Peringatan itu muncul setelah adanya lonjakan jumlah kasus pelecehan seksual selama Filipina dikunci akibat pandemi Covid-19.
Orang tua harus mewaspadai “virus berbisa” yang memangsa kaum muda di tengah pandemi, kata para uskup, seperti dilansir Ucanews.com, media Katolik Asia.
“Ini adalah pedagang manusia dan pelanggar seksual, virus terburuk dan berbisa di dunia, mengambil setiap kesempatan untuk menargetkan kaum muda kita dan bahkan anak-anak muda yang bosan di rumah dan tidak memiliki apa pun selain berselancar di internet,” kata para uskup dalam sebuah pernyataan.
Kasus eksploitasi seksual anak melonjak di Filipina dari Maret hingga Mei, di mana tercatat 279.166 kasus, kata Departemen Kehakiman.
BACA JUGA: Upaya Advokasi oleh Suster Aktivis Membawa Guru Pelaku Pelecehan Seksual ke Penjara
Pada 30 Mei, polisi menangkap seorang wanita berusia 34 tahun di Kota Caloocan, Manila karena menjual video dan foto-foto anak-anaknya yang telanjang di internet.
Wanita yang identitasnya tidak dipublikasi itu diduga mengunggah video dan foto telanjang kedua anaknya yang berusia 8 dan 12 tahun dengan sepupu mereka yang berusia 4 tahun di sebuah situs dewasa.
Penyelidik mengatakan ibu itu menjual video seharga 5.000 hingga 10.000 peso atau antara 1,5-3 juta rupiah kepada sebagian besar pedofil di Eropa.
Para pedofil biasanya akan meminta gambar dan rekaman eksplisit dari anak-anak dan menanyakan usia anak itu, kata inspektur polisi Aldrin Marcelo.
Marcelo mengatakan orang tua atau kerabat yang terlibat pelecehan semacam ini berpikir bahwa hal itu tidak berbahaya bagi anak-anak mereka karena tidak ada kontak fisik antara mereka dan predator.
“Banyak dari mereka berpikir bahwa karena tidak ada hubungan seksual, maka boleh mengambil video atau foto mereka,” kata Marcelo kepada UCA News.
Pihak berwenang percaya kemiskinan adalah alasan utama mengapa orang tua semakin banyak menjual anak-anak mereka secara online karena banyak yang kehilangan pekerjaan menyusul dampak ekonomi yang disebabkan oleh pandemi.
“Anda melihat banyak dari mereka yang melakukan [pelecehan seksual online] adalah keluarga yang hidup di bawah garis kemiskinan.
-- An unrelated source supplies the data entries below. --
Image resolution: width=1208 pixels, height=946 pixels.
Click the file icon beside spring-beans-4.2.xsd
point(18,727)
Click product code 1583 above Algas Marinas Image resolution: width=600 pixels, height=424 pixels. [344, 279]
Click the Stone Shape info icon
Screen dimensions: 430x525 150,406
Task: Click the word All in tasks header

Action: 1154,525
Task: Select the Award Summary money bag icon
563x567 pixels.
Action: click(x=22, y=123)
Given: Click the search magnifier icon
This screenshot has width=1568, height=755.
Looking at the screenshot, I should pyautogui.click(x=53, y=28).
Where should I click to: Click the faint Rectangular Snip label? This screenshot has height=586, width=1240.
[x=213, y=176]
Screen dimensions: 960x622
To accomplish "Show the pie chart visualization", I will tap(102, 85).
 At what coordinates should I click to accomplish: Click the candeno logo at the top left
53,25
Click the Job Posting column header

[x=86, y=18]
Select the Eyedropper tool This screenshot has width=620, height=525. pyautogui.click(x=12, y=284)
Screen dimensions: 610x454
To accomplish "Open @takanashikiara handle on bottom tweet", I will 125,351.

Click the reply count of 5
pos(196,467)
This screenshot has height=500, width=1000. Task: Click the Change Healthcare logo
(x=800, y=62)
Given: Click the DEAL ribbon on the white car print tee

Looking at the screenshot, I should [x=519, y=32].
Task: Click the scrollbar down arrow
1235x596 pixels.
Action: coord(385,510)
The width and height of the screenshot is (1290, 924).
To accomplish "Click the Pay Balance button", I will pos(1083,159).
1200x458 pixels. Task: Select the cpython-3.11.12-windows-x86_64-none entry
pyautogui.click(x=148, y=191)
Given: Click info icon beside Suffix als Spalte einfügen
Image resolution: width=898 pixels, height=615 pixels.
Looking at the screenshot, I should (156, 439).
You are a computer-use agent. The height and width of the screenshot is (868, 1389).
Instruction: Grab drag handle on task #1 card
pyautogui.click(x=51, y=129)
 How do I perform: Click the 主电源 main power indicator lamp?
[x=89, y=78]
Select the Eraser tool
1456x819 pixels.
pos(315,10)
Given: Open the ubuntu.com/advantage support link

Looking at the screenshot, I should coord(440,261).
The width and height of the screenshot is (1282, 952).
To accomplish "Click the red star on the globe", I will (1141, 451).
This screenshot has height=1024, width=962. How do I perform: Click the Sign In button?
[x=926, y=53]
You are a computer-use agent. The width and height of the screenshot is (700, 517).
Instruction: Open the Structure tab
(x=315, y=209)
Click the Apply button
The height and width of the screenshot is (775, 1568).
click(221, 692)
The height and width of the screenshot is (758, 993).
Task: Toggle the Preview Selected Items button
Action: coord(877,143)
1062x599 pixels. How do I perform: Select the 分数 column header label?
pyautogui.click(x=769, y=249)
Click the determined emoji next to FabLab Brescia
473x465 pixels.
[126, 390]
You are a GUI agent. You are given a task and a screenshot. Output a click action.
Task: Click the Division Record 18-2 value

Mungkin mereka benar-benar tidak punya pilihan selain melakukan ini kepada anak-anak mereka. Mereka butuh uang untuk makan,” kata pekerja sosial Amanda Grajo.
BACA JUGA: Konferensi Waligereja Jepang Terbitkan Laporan Pelecehan Seksual Terhadap Anak
Sejumlah laporan menyebutkan pelecehan seksual anak secara online meningkat tiga kali lipat di Filipina selama pandemi COVID-19 karena keluarga-keluarga miskin ingin mencari uang dengan mudah.
Polisi mengatakan mereka baru-baru ini menangkap 300 orang karena melanggar undang-undang perlindungan anak seperti UU Anti-Pornografi Anak dan UU Pelecehan Anak.